Imagine the scene: you’ve walked into a store intending to buy a coffee maker. It’s the end of the week, you’re tired, you want to finish your shopping and get home. After a few minutes wandering the aisles you approach a sales assistant and ask them for help. Here’s how the conversation goes:

Customer: “I need a coffee maker”
Assistant: “Sure, here’s 305 things you could buy all related to coffee.”

Customer: “No, I said coffee maker, not ground coffee, coffee beans or coffee-flavoured chocolate. Try again, I want a coffee maker from the kitchen accessories department”
Assistant: “Sure, here’s 55 things from that department related to coffee makers.”

Customer: “You’re misunderstanding me! I want one of those glass things with the bit you press down – cafe tear I think they’re called. I can’t see any of those in your list”
Assistant: “I’m sorry we don’t have any cafe tears.”
Customer: “Sorry, perhaps it’s my accent, do you have anything that sounds like ‘cafe tear’?”
Assistant: “We have one thing, it’s called a ‘cafetiere’, here it is.”
Customer: “That’s right! But the one you’re showing me is for 12 cups, I want a smaller one with a metal handle. You’re a big store, surely you sell more than one type? Look again for cafetieres?”
Assistant: “We actually have 12 different cafetieres – here they all are.”
Customer: “Finally! Why on earth didn’t you show me these just now, or when I first asked for a coffee maker? They’re only used for making coffee! I nearly walked out of this store, you’re lucky I’m still here…”


This conversation is based on some actual interactions with a real ecommerce site search engine on a major UK supermarket website. It illustrates some common problems: the customer using different terms to the merchant, over-long or over-short result lists, no automatic phrase boosting or spelling suggestions and eventually a frustrated customer who very nearly goes to a competitor. If a real-world sales assistant behaved like this they probably wouldn’t last long in the job!

Ecommerce is now a vital lifeline for many people and a major business driver – a study in 2020 from Emarketer showed that “UK retail ecommerce sales will account for 27.5% of total retail sales this year, and that proportion will approach one-third by 2024”.The COVID-19 pandemic has hugely accelerated a shift that was already underway and businesses that don’t provide effective tools for ecommerce – including site search, the equivalent of a sales assistant – are at huge risk of loss of sales and brand reputation. Online consumers are fickle and it’s far easier to switch to a different website than it is to walk across town to a different store – and often that website is Amazon or another giant competitor.


In short, ecommerce site search is broken. The reasons for this are manifold: the search engines provided by commercial ecommerce software are often badly integrated, out of date, hard to control and provide no way to measure search quality. Marketers, who best understand how to match customer needs to inventory – they know a cafetiere is a coffee maker and how many cafetiere types you sell – are seldom provided with the tools to influence or tune search results, or even told much about how the search engine works. IT, tasked with keeping the lights on, may not be aware of business objectives or targets and thus find it hard to prioritise search-related issues. Lastly, divining the actual intent of a customer from a two-word phrase is difficult if not impossible.

There are obvious benefits of improving site search – more successful searches lead directly to more conversions and thus revenue – but there are other benefits.

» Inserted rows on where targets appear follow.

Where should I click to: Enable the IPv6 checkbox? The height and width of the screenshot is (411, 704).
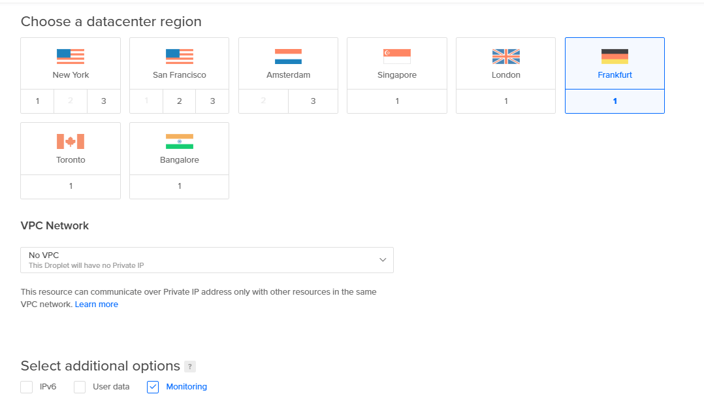[x=27, y=387]
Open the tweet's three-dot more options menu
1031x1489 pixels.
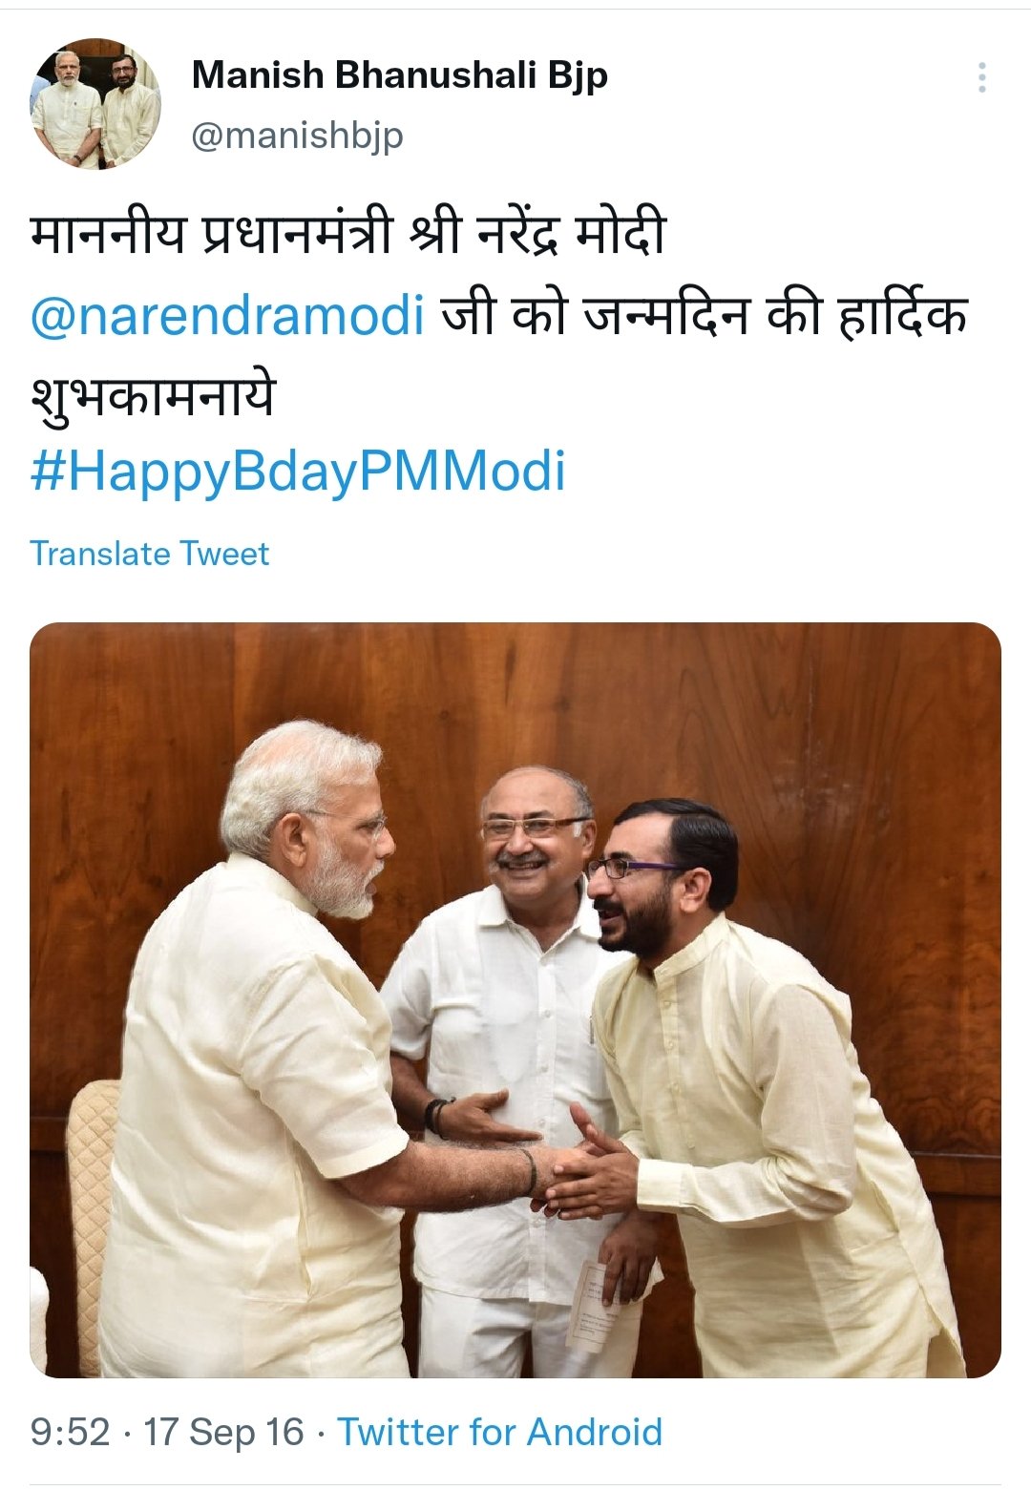click(x=981, y=77)
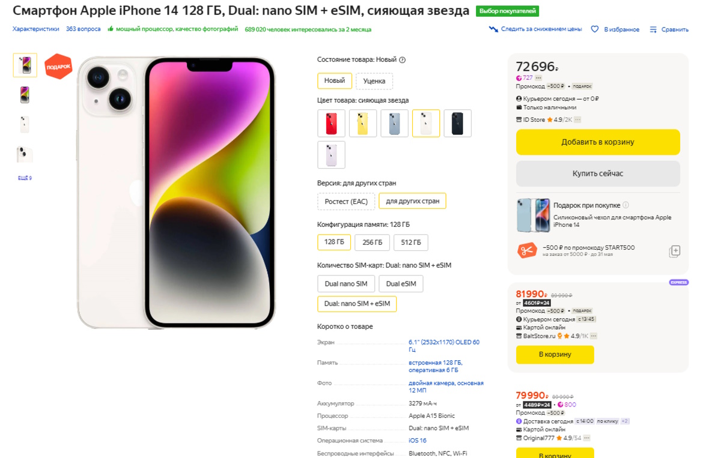Copy promo code START500 with copy icon
Image resolution: width=721 pixels, height=458 pixels.
coord(674,252)
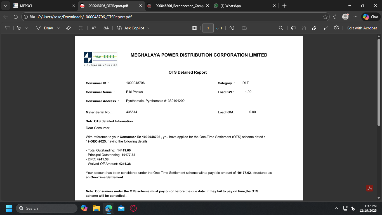Open the Draw tool options dropdown
The width and height of the screenshot is (382, 215).
58,28
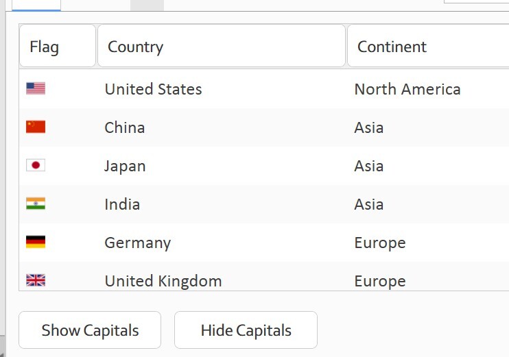Sort table by Country column header
This screenshot has width=509, height=357.
222,46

An ability to examine site search logs and other pointers to user behaviour may reveal those items customers are searching for that a merchant doesn’t provide, a pointer to expanding inventory or to new trends and needs. Who would have predicted in 2019 that facemasks and hand sanitiser would need to be so widely available in 2020?

Our approach at OpenSource Connections (OSC) to improving search can be summed up as ‘measure, experiment, repeat’. The first step is developing effective measurements of search quality – you need to know how bad (or good) search results are, and you must be able to measure this on a repeatable and frequent basis. The second step is to be able to easily make changes to search engine configuration and to assess the impact of these changes – the ability to experiment, rapidly and safely, offline. Once an offline experiment shows measurable improvements it can be promoted to online where A/B testing and click logs can be used to further measure impact.

This culture of rapid experimentation must be developed across the whole search team – not just within IT. We need to provide tools that marketers can use to react to rapidly changing situations, but we also need to base our testing on solid data. Our tools also need to be widely available, not tied to a particular platform or technology stack, well documented and battle tested. We need to give full control of search back to the people who need it.

OSC has been working with a number of others across the industry to bring together a suite of freely available, open source tools that can be used to build measurable and tunable ecommerce site search. The group has christened this initiative Chorus and based the development on one of the two leading open source search engines, Apache Solr, which is widely used in ecommerce, sometimes as part of commercial packages. A variant for Elasticsearch, the other popular engine, is in active development.

OSC’s Quepid tool is one part of the ensemble, allowing one to create test cases, add queries to those cases and collaborate with subject matter experts to give judgements of search quality. Quepid lets users (who need no deep search expertise) ‘rate’ search results on a scale using a simple web interface and gives an overall quality score. Importantly once a change has been made to the search engine configuration, Quepid can easily re-run a test and the change to the overall quality is shown, allowing promising experiments to be identified.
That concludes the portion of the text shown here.